### The problem
Repeat every entry exactly. Do not include the pictures.

________________

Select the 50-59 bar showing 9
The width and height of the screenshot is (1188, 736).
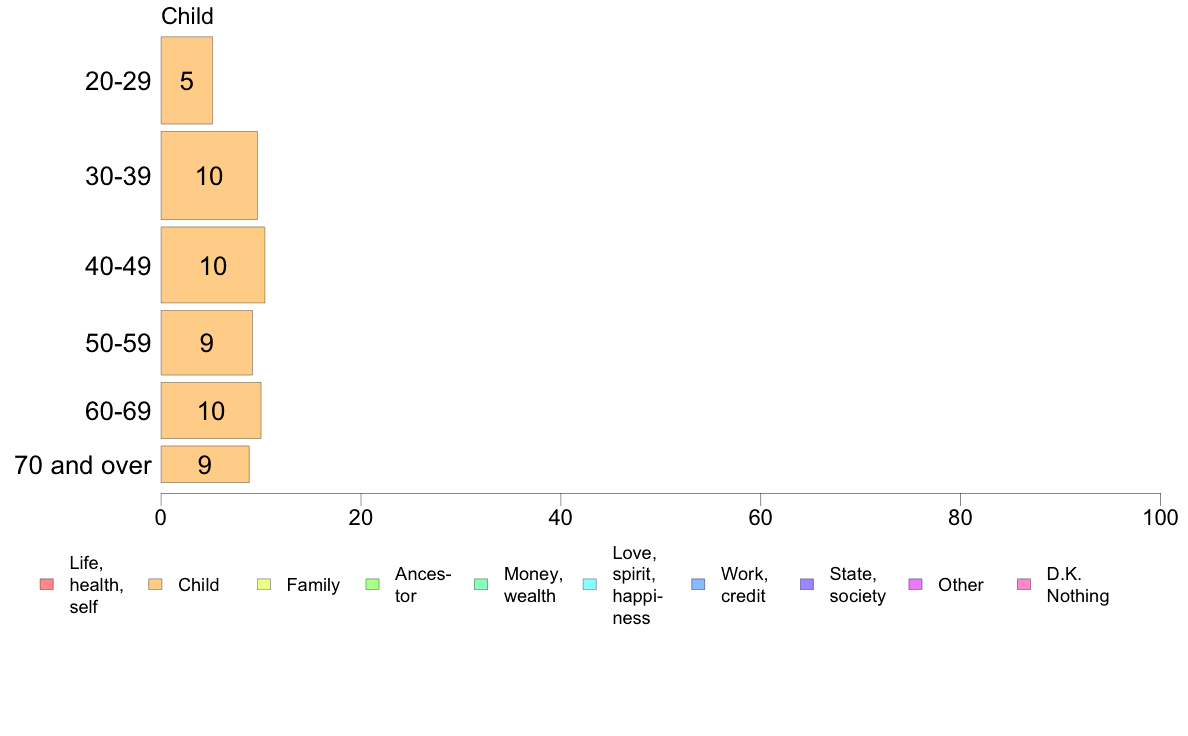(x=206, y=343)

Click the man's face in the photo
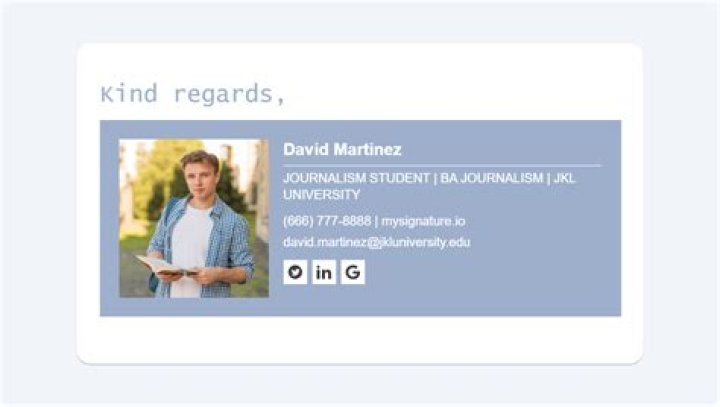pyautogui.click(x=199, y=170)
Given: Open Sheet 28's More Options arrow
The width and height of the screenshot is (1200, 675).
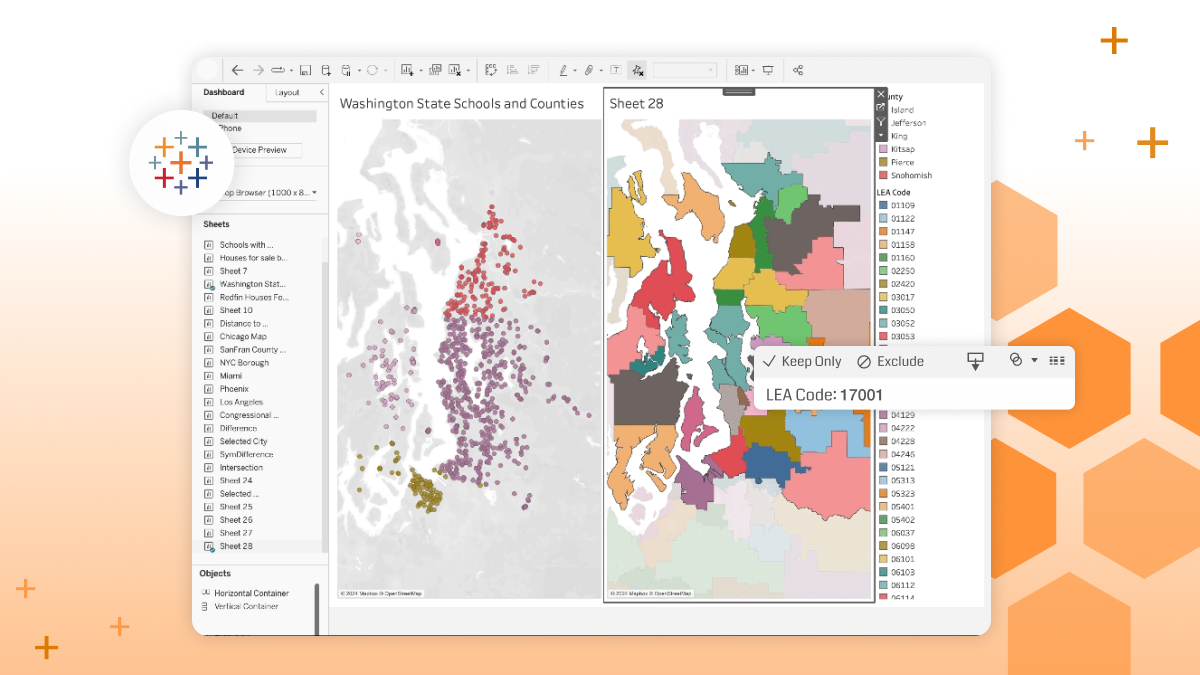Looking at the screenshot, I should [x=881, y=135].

________________

### Output below
Select the 50-59 bar showing 9
The width and height of the screenshot is (1188, 736).
(x=206, y=343)

Click the man's face in the photo
pyautogui.click(x=199, y=170)
Given: Open Sheet 28's More Options arrow
The width and height of the screenshot is (1200, 675).
Looking at the screenshot, I should [x=881, y=135].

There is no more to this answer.